CINÉMAFestival de Cannes

CANNES 2025 – « Urchin » : Rêve de gosse

Frank Dillane joue Mike dans Urchin d'Harris Dickinson
© Devisio Pictures

UN CERTAIN REGARD – Premier film de l’acteur britannique Harris Dickinson, Urchin trace le parcours d’un jeune sans-abri errant dans les rues de Londres, qui tente de trouver sa place dans une société codifiée.

Auréolé pour son rôle dansTriangle of Sadness (Palme d’Or en 2022), et plus récemment dans Babygirl (2024), Harris Dickinson passe de l’autre côté de la caméra avec Urchin. Il y met en scène Michael (Frank Dillane), surnommé Mike. Mike enchaîne petits jobs, deals, et vols. Jusqu’au point de rupture où, agressant un homme qui lui venait en aide, il se retrouve en prison. Quelques mois plus tard, Mike débute un parcours en justice restaurative. Avec Nadia, sa conseillère sociale, et quelques rencontres faites en chemin, il tente de se réinsérer, et d’avancer vers une situation plus pérenne. Mais Londres est grande, socialement asymétrique, et les tentations de dévier sont nombreuses.

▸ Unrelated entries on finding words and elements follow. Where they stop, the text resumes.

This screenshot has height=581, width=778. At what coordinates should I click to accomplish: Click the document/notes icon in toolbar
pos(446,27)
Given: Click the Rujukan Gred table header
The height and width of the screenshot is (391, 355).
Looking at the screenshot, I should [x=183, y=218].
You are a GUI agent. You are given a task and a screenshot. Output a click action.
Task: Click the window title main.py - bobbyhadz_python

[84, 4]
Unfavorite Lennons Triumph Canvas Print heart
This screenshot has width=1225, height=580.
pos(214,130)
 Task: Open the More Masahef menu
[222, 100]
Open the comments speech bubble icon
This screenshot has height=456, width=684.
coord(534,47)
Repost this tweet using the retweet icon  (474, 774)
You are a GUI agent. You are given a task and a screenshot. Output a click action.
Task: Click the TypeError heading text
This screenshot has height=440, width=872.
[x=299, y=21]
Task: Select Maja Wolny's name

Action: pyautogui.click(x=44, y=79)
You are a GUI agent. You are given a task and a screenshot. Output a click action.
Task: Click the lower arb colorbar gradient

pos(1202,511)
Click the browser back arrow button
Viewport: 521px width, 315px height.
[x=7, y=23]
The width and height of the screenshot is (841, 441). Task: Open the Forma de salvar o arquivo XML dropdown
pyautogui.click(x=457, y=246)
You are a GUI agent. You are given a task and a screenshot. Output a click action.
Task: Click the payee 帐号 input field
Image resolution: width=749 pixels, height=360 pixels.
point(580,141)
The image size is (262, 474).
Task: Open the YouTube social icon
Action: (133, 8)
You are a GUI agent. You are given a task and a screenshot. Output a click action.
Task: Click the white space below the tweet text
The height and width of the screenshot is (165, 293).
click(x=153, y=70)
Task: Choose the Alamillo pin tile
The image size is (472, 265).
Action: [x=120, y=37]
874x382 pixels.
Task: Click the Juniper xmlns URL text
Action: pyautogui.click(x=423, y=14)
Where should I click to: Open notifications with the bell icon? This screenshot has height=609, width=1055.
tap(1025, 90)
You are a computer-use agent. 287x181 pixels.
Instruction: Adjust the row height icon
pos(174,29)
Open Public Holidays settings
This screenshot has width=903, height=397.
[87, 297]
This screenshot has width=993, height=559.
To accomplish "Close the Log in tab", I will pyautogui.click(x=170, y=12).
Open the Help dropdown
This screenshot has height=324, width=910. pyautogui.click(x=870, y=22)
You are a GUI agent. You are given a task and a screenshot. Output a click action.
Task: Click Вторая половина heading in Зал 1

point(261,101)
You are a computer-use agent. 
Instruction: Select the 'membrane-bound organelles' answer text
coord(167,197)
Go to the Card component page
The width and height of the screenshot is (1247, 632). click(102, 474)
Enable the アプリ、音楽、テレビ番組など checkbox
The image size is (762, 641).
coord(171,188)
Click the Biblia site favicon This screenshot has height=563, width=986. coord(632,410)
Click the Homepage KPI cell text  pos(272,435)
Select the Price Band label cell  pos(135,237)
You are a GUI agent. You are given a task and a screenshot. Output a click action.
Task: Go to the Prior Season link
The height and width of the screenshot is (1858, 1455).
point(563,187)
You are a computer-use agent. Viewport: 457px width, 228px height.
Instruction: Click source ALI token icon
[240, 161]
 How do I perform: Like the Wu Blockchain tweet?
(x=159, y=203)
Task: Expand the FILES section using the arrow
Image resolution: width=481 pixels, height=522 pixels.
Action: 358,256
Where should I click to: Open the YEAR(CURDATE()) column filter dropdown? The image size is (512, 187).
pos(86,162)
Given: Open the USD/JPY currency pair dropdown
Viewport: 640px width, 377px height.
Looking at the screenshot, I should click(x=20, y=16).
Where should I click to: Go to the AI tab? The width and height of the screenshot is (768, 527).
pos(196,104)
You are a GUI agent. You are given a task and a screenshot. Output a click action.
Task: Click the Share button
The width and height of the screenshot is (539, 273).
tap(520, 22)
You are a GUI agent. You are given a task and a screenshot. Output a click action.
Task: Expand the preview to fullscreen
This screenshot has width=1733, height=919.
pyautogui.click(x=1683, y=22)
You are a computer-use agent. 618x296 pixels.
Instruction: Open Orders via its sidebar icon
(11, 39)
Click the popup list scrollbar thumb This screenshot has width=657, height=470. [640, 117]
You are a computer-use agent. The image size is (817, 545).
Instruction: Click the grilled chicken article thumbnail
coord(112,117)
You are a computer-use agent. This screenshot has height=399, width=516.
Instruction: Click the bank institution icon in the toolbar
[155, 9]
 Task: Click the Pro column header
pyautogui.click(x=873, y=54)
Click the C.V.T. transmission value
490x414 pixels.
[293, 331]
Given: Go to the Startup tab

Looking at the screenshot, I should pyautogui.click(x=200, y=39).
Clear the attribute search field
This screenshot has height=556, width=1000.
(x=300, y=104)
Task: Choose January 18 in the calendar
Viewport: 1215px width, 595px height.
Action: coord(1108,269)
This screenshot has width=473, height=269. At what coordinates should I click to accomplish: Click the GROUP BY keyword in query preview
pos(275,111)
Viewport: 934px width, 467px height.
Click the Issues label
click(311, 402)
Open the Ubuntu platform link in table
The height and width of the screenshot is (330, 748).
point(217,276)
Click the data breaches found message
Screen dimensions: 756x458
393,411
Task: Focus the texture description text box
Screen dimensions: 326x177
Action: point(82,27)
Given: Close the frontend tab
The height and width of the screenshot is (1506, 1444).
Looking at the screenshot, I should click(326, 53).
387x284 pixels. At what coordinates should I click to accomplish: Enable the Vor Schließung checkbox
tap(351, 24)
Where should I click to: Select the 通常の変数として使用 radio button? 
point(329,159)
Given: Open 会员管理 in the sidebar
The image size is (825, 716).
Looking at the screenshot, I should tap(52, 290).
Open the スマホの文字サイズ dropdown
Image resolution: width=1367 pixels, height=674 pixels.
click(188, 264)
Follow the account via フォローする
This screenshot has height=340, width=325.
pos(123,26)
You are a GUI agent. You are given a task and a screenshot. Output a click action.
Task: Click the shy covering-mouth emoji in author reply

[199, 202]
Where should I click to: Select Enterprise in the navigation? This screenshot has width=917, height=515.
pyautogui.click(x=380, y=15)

Si le parcours de Mike suit un tracé assez attendu – entre puits sans fond, reconstruction et (re)chute -, Dickinson tente de s’extirper de cette boucle bien connue du cinéma à travers un propos intelligemment nuancé, et un pas de côté au registre habituel du cinéma social. Mais si ces initiatives sont bienvenues, elles restent encore trop légères.

Écorchures à répétition

Sorti de prison, Mike commence un nouvel emploi en tant que cuisinier dans un hôtel, où il se lie d’amitié avec deux collègues, ce qui le remet sur les rails de la vie en société. Il finit par se faire renvoyer, et trouve une seconde opportunité dans le ramassage de poubelles. Là, il rencontre Andrea (Megan Northam, qui apporte une fraîche détermination à son personnage), avec qui il partage rapidement une relation plus intime. Après s’être bien amusé·e·s, elle le pousse dans ses retranchements, lui soufflant qu’il ne fait aucun effort pour s’en sortir. Mike, lui, n’est pas de cet avis. Pourtant, il est vrai qu’il ne fait pas grand chose, du moins, en termes d’actes, pour le démentir.

Sa réinsertion n’est, et c’est naturel, pas linéaire. Certains semblent en trouver la voie, et s’y tenir, comme Nathan (incarné par Dickinson lui-même), auparavant frère de bagarre de Mike. Nathan a fini par trouver un travail à plein temps, lui, et semble satisfait de ce nouveau départ.

© © Devisio Pictures

En marge

Mike n’est pas sans rappeler le personnage du jeune père de Georgie dans Scrapper, interprété par Dickinson. Un être marginal, qui aimerait sincèrement bien faire, mais qui oscille entre pertes involontaires de moyens, et refus conscient de suivre les lignes et de respecter les personnes qui l’entourent. Mike n’éprouve que peu, voire pas, de compassion envers Simon, l’homme qu’il a agressé. Pire, il est visiblement démuni face à lui, incapable d’un seul mot.

Dickinson étant lui-même engagé dans le milieu associatif autour de personnes qui souffrent de précarité et d’addiction, son écriture témoigne d’un pragmatisme certain, dénué de fausses croyances. Il s’emploie notamment à ne pas présenter Mike comme un personnage continuellement en proie à ses démons, et qui serait face à une situation binaire – choisir entre le bien ou le mal. Le long métrage montre la complexité de la lutte de cet urchin, ce « gosse », dont le combat commence d’ailleurs envers lui-même. En cela, Frank Dillane offre à Mike de belles aspérités.

Évasion rêvée

« Vivre dans une sérénité quotidienne, sans passage à vide », voilà la perception de la vie idéale d’Andrea. Mike, plus réaliste, évoque la triste fatalité de ces périodes de trouble. Et pour s’en évader, il lui reste sa famille choisie, et son imagination.

Car Mike n’a de repos qu’en un lieu : ses rêves, qu’ils soient plus ou moins conscients. Ici, ce monde prend la forme d’un labyrinthe de grottes, au milieu d’une végétation dense. D’ailleurs, Scrapper faisait aussi la part belle à l’imaginaire et au fantastique, sous la forme d’un décor offrant calme et mysticisme, comme ici dans Urchin. Un univers parallèle qui prend une place de taille dans la réflexion du personnage, et lui permet de fuir le réel. Pour un temps. Dans ce genre social-fantastique, il y avait enfin Bird, magistral en la matière. Et si Urchin en offre une belle amorce, il ne s’engage pas franchement dans cette direction. À regret.